Bagi Kemensos, ada dua yang bisa didapat oleh lansia, yaitu layanan sosial melalui ATENSI dan ada bantuan sosial yang bisa dimanfaatkan seperti PKH maupun Sembako.
"Khusus layanan sosial berupa ATENSI bisa diakses lansia dari status sosial ekonomi terendah hingga tertinggi," tegas Harry.
Integrasi pelayanan sosial dengan bantuan sosial merupakan skenario dan referensi dalam Undang-undang Kesejahteraan Lansia.
Pelayanan sosial menjadi hal yang diperlukan.

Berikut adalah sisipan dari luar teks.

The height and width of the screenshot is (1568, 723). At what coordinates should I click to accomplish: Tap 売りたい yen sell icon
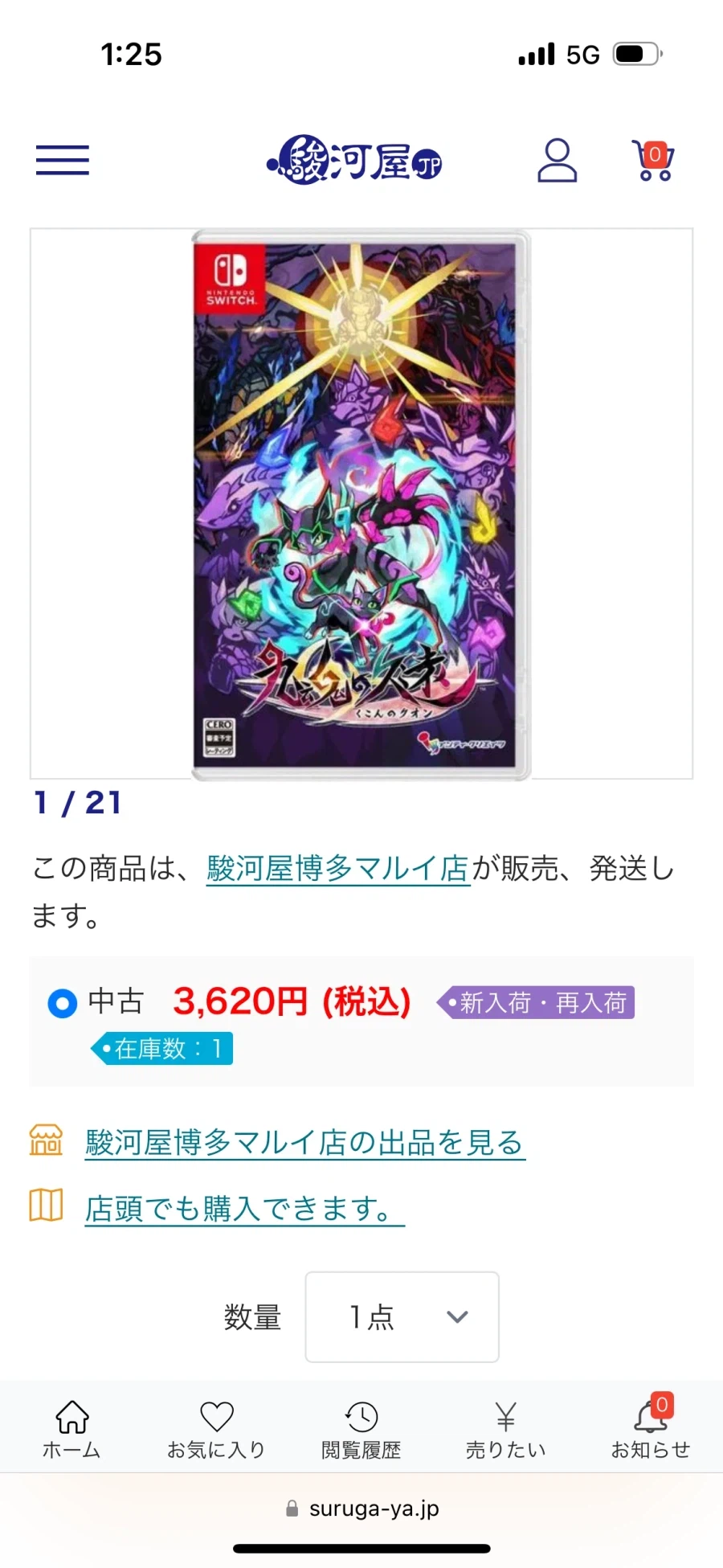[x=505, y=1430]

Karena itu perubahan paradigma layanan kedepan adalah pelayanan secara terpadu dan berkelanjutan, menjangkau seluruh warga serta program rehabilitasi sosial yang komprehensif.
Selain itu, perubahan paradigma layanan juga mengedepankan peran dan tanggung jawab keluarga, masyarakat dan lembaga yang bersifat temporer serta sumberdaya manusia yang profesional.
Peran lembaga pun diperlukan dalam implementasi ATENSI, salah satunya Lembaga Kesejahteraan Sosial (LKS).
Banyak LKS yang peduli pada lansia. Kami berharap ada pengaturan lebih lanjut di dalam Undang-undang Kesejahteraan Lansia, karena peran strategis LKS dibutuhkan untuk layanan berbasis keluarga dan komunitas.
Program ATENSI akan dilaksanakan di 41 Unit Pelaksana Teknis (UPT) milik Kemensos yang terdiri dari Balai Besar/Balai/Loka Rehabilitasi Sosial.
Layanan yang diberikan berupa layanan kebutuhan dasar, dukungan keluarga, perawatan lansia, terapi, keterampilan/kewirausahaan, bantuan & asistensi sosial serta dukungan aksesibilitas.